14. (SBU) Nevertheless, Mures Deputy County Prefects Zamfira Pora (PNL) and Gyorzo Baczi (UDMR) described a "voter friendly" campaign in their county that lacked the aggressive tone in the neighboring ethnic Hungarian-majority counties of Harghita and Covasna. "There have been small attacks against opponents but not nationalistic attacks," said Mures County Council President Emoke Lokodi (UDMR). "Nothing outrageous." Ethnic Hungarians in Targu Mures City "have more problems with the Hungarian candidates here than with the Romanian candidates here. Now, we have fights between Hungarians and Hungarians and between Romanians and Romanians," Lokodi said. Interestingly, cross fertilization has begun. The ethnic Romanian parties are playing on the UDMR-PCM split to capture Hungarian voters, while the UDMR is seeking to attract ethnic Romanian voters because as ethnic Hungarian divisions have weakened the UDMR in certain districts, even that of UDMR President Marko Bela. "Imagine! There are bilingual posters on both sides!" Pora said.
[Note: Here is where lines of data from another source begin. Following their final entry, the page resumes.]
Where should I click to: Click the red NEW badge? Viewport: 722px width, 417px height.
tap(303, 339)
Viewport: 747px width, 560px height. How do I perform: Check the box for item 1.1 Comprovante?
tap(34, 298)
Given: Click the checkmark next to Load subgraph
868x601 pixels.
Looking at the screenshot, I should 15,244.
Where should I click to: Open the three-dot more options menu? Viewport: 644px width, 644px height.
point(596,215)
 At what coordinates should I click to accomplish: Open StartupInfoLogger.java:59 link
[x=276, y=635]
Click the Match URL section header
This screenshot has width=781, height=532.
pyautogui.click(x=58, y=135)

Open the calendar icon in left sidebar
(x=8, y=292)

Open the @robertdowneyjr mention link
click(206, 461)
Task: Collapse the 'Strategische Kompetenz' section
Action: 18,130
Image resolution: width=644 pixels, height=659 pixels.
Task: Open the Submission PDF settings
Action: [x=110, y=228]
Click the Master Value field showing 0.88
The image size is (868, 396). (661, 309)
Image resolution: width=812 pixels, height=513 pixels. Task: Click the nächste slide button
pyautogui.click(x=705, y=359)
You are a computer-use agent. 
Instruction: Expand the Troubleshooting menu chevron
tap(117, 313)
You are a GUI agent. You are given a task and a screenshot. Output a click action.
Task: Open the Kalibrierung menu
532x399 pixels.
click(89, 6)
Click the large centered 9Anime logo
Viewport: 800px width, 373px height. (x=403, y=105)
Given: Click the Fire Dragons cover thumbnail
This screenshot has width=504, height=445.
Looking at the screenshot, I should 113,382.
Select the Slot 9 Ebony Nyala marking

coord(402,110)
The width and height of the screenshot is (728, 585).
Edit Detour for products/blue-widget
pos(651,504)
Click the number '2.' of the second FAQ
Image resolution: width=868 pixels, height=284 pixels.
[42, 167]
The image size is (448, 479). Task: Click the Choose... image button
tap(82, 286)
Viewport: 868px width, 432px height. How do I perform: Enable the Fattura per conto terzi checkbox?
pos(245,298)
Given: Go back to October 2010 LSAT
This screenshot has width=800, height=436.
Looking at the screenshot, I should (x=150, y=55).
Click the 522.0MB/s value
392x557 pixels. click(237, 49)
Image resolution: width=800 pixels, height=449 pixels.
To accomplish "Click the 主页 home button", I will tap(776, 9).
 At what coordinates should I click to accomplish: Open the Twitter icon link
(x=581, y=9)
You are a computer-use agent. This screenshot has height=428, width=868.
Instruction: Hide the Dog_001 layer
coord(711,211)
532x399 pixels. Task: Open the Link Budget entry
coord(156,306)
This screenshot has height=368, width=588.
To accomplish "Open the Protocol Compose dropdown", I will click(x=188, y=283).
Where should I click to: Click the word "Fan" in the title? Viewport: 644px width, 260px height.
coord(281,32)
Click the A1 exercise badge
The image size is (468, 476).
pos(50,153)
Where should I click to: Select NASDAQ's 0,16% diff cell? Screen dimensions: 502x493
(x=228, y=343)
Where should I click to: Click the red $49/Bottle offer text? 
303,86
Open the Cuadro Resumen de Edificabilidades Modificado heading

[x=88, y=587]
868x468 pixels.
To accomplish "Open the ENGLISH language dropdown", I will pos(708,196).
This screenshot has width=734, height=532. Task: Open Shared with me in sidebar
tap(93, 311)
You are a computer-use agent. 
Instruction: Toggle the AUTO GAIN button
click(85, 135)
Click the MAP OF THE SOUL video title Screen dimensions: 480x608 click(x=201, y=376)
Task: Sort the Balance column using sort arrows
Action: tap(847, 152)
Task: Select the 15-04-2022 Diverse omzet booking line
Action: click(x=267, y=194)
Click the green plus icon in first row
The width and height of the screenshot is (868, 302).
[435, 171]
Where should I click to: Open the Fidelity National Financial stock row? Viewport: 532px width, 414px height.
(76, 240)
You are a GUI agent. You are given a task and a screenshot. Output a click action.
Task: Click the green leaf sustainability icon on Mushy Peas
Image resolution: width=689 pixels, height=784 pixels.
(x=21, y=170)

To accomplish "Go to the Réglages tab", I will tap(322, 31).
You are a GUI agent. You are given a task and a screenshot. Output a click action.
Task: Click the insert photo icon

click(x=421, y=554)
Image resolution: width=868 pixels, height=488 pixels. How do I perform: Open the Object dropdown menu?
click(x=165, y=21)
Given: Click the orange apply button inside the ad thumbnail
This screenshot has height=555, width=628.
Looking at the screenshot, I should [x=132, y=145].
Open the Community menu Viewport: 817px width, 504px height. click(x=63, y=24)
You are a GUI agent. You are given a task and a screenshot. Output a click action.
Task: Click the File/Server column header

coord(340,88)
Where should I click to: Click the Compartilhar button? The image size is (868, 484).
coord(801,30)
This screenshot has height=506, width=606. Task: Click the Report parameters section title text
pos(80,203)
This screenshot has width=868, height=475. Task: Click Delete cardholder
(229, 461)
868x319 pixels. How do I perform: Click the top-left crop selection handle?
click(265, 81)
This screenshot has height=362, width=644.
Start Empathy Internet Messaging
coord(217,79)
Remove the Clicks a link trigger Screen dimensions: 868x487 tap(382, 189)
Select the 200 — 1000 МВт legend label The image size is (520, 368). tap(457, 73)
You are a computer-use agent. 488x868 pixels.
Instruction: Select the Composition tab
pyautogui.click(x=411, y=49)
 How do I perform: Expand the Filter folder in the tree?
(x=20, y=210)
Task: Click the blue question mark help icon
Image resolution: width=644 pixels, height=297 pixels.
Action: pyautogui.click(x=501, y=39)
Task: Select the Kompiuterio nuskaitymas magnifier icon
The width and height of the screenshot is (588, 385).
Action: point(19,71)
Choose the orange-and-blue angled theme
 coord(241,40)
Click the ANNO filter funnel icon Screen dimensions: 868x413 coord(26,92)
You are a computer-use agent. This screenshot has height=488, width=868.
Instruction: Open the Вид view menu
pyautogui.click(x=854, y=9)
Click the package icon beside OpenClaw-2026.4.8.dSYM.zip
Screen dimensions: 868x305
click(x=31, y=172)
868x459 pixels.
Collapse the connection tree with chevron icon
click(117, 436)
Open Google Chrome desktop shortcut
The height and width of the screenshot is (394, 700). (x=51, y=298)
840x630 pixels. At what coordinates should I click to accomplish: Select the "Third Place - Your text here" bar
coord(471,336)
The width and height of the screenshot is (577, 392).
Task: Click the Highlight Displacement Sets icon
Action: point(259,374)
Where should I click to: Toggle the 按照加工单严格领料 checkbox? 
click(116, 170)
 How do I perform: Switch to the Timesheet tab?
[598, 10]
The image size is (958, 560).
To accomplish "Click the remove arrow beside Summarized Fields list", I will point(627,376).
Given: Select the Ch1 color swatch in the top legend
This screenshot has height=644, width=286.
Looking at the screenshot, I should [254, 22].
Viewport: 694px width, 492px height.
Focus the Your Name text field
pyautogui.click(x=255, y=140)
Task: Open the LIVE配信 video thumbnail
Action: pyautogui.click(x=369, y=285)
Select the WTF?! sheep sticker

15. (SBU) The PNL, in particular, has been at the forefront of fielding ethnic Hungarian candidates. Many of these Hungarian PNL candidates are virtual unknowns. "A danger that arises -- but is not of concern yet -- is that this will confuse some of our voting base," Pora said, referring to ethnic Romanian PNL supporters. One thing remains certain, though: the Romanian parties in Mures County are in intense competition and remain divided. The Hungarians should win here, Pora predicted, but since they comprised only 40 percent of the county, they would need Romanian assistance to govern. The need to build coalitions means that there may be more contact between Romanians and Hungarians in Mures county than in deeply divided Harghita and Covasna Counties. "Here we try to understand each other as people, not just based on our political affiliations." Pora said. "Targu Mures is a small city," said Smaranda Enache, President of the NGO Pro Europa League. "People have to find a way to cooperate, and they generally do."